MLOps in Practice: Building Machine Learning Systems That Last

The machine learning lifecycle has a seductive structure in its early stages. You gather data, build features, train a model, evaluate it, and point to a number — F1 score, AUC, RMSE, mean average precision — that looks good. You deploy it. Success.

Six months later, the model’s predictions have degraded. The data it receives in production no longer looks like the data it was trained on. A feature it relied on has changed semantics. The ground truth labels are now collected differently. The world has moved; the model has not.

This is the problem that MLOps — Machine Learning Operations — exists to address. Not the training of models, but the maintenance of systems that deliver reliable predictions continuously, in production, under changing real-world conditions.

The Fundamental Asymmetry

Software systems degrade when code changes. ML systems degrade even when nothing changes — because the world that provides their inputs is not static. This model drift is the defining challenge of production ML.

Two primary forms:

Data drift (covariate shift): The statistical distribution of input features changes. A fraud detection model trained on pre-pandemic transaction patterns encounters post-pandemic transaction patterns. The model hasn’t changed. The world it was trained on has. Predictions degrade.

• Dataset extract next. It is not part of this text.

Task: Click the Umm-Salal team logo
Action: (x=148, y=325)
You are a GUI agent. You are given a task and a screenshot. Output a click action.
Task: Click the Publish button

Concept drift: The relationship between inputs and outputs changes. A model predicting house prices trained on 2020 data operates in the 2022 market with different price determinants. The features are the same; what they imply has changed.

Detecting these drifts before they cause business harm — and automating response to detected drift — is the core operational challenge of deployed ML.

A Production-Ready ML Stack on AWS

The AWS machine learning ecosystem offers a relatively complete stack for production MLOps. Understanding how the components fit together is the prerequisite for avoiding the common mistake of using powerful tools for problems they aren’t suited to.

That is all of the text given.